## What to do
Could you copy word for word only the lines between the one containing "Given: Click the data.xlsx file icon" and the end of the listing below, both included, and leave out the pictures?
(Information supplied)
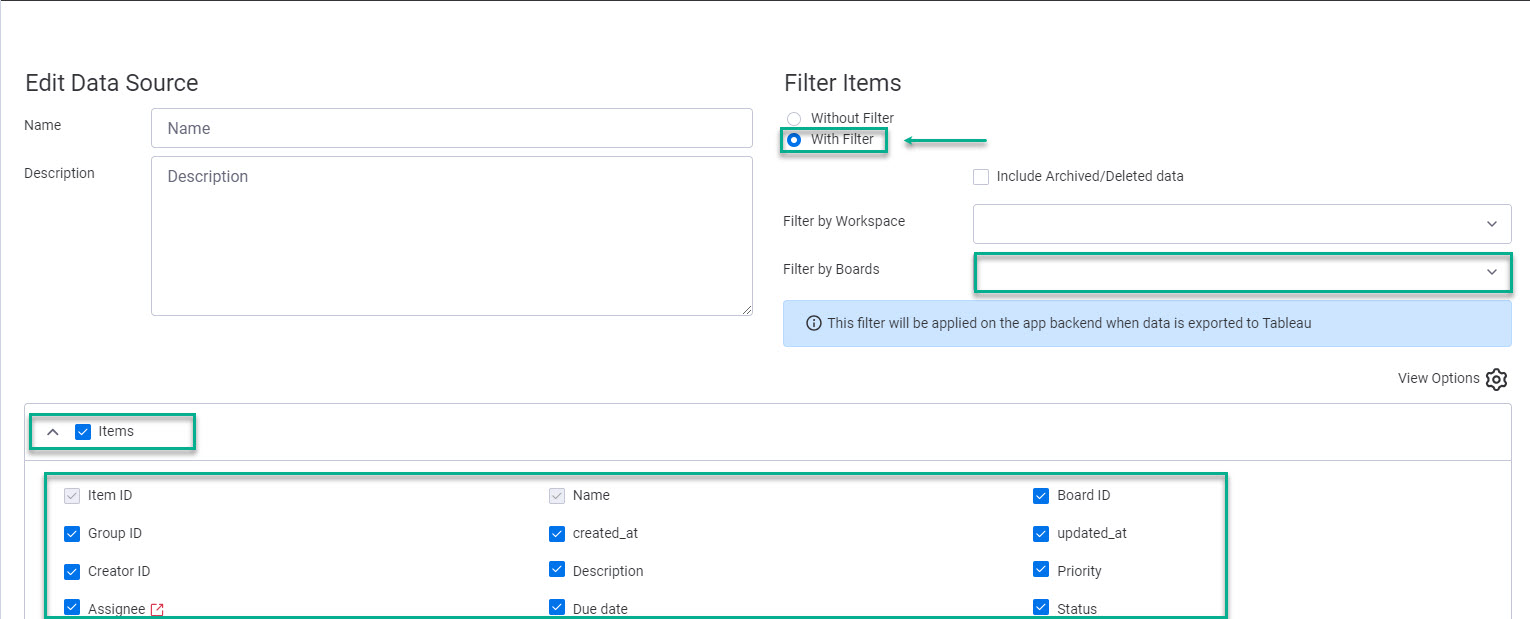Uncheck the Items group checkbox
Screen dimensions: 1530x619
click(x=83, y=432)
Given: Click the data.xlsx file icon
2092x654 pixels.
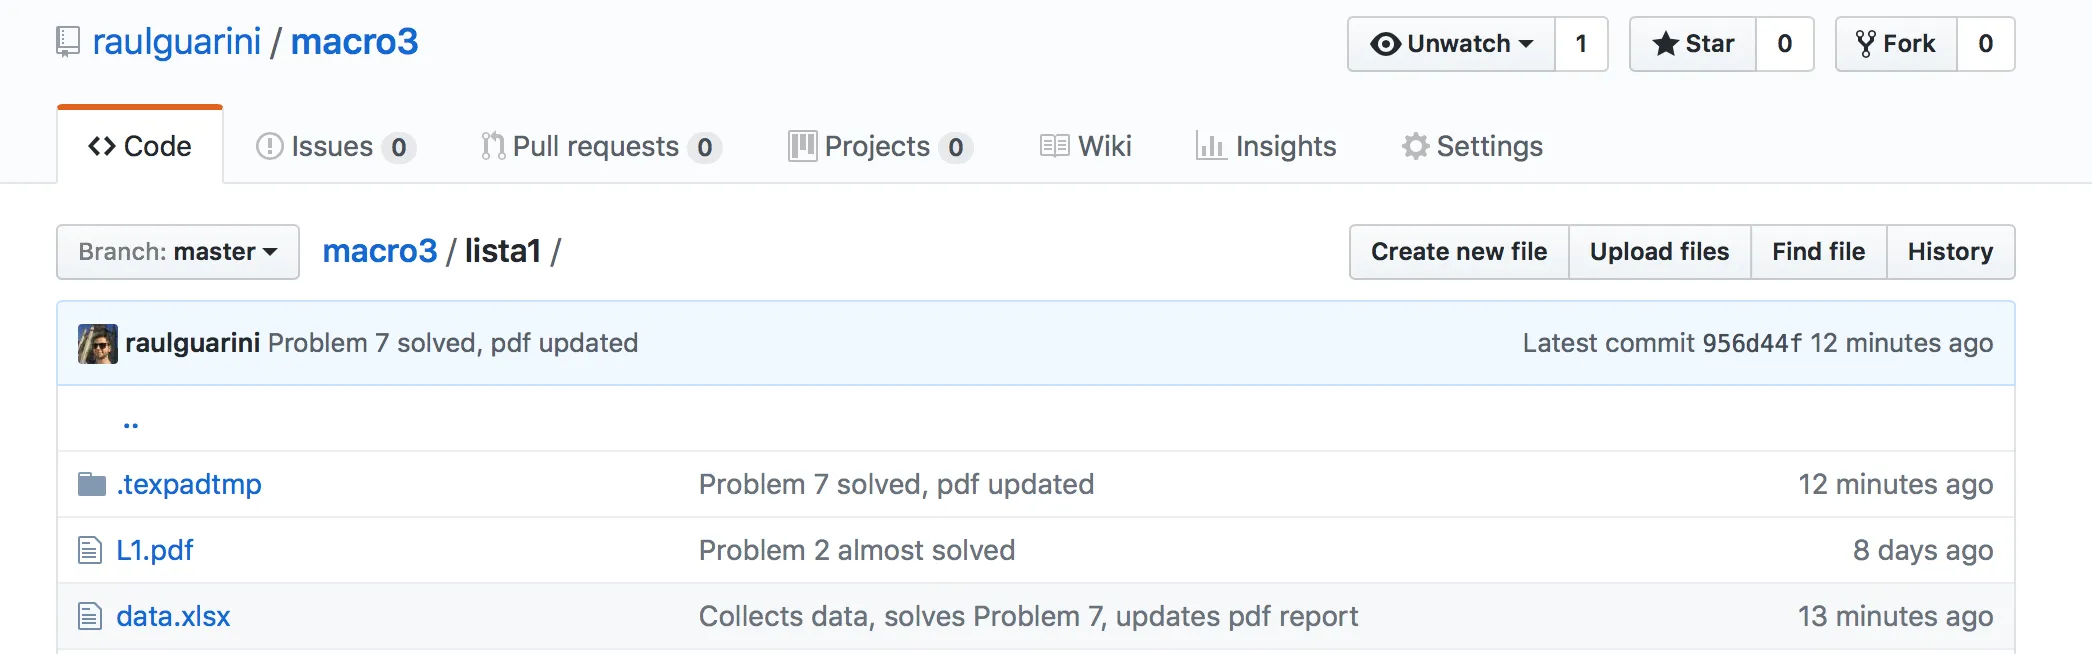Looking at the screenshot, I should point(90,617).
(End Information supplied)
## Answer section
Given: Click the data.xlsx file icon
2092x654 pixels.
Looking at the screenshot, I should point(90,617).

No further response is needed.